DATA ROWS:

****************

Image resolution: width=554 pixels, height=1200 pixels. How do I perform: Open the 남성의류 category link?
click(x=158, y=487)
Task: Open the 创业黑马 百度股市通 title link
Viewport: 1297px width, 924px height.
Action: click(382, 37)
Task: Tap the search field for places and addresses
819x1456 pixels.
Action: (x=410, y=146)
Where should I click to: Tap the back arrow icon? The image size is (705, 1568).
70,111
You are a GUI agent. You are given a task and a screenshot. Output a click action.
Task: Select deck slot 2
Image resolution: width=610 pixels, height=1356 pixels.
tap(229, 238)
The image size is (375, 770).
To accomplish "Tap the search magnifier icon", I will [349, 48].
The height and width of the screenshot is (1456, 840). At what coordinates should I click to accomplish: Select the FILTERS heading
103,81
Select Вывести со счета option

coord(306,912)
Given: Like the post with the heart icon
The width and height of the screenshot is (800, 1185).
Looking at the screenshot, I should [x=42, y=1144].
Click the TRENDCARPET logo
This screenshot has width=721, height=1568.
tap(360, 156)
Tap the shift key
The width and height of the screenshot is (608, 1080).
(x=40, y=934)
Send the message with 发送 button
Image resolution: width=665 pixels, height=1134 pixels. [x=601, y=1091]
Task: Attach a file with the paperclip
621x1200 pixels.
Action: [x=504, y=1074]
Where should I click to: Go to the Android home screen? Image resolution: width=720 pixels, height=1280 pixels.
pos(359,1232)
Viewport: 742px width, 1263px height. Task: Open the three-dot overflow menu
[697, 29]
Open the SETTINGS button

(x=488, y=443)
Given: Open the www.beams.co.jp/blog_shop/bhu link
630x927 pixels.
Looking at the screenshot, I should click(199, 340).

****************

WORK TO DO: Render the lines above as a Markdown table with the columns "Row" and "Line," numbering each row and leaving out blank lines.

SOLUTION FOR THIS TASK:
| Row | Line |
|---|---|
| 1 | Image resolution: width=554 pixels, height=1200 pixels. How do I perform: Open the 남성의류 category link? |
| 2 | click(x=158, y=487) |
| 3 | Task: Open the 创业黑马 百度股市通 title link |
| 4 | Viewport: 1297px width, 924px height. |
| 5 | Action: click(382, 37) |
| 6 | Task: Tap the search field for places and addresses |
| 7 | 819x1456 pixels. |
| 8 | Action: (x=410, y=146) |
| 9 | Where should I click to: Tap the back arrow icon? The image size is (705, 1568). |
| 10 | 70,111 |
| 11 | You are a GUI agent. You are given a task and a screenshot. Output a click action. |
| 12 | Task: Select deck slot 2 |
| 13 | Image resolution: width=610 pixels, height=1356 pixels. |
| 14 | tap(229, 238) |
| 15 | The image size is (375, 770). |
| 16 | To accomplish "Tap the search magnifier icon", I will [349, 48]. |
| 17 | The height and width of the screenshot is (1456, 840). At what coordinates should I click to accomplish: Select the FILTERS heading |
| 18 | 103,81 |
| 19 | Select Вывести со счета option |
| 20 | coord(306,912) |
| 21 | Given: Like the post with the heart icon |
| 22 | The width and height of the screenshot is (800, 1185). |
| 23 | Looking at the screenshot, I should [x=42, y=1144]. |
| 24 | Click the TRENDCARPET logo |
| 25 | This screenshot has width=721, height=1568. |
| 26 | tap(360, 156) |
| 27 | Tap the shift key |
| 28 | The width and height of the screenshot is (608, 1080). |
| 29 | (x=40, y=934) |
| 30 | Send the message with 发送 button |
| 31 | Image resolution: width=665 pixels, height=1134 pixels. [x=601, y=1091] |
| 32 | Task: Attach a file with the paperclip |
| 33 | 621x1200 pixels. |
| 34 | Action: [x=504, y=1074] |
| 35 | Where should I click to: Go to the Android home screen? Image resolution: width=720 pixels, height=1280 pixels. |
| 36 | pos(359,1232) |
| 37 | Viewport: 742px width, 1263px height. Task: Open the three-dot overflow menu |
| 38 | [697, 29] |
| 39 | Open the SETTINGS button |
| 40 | (x=488, y=443) |
| 41 | Given: Open the www.beams.co.jp/blog_shop/bhu link |
| 42 | 630x927 pixels. |
| 43 | Looking at the screenshot, I should click(199, 340). |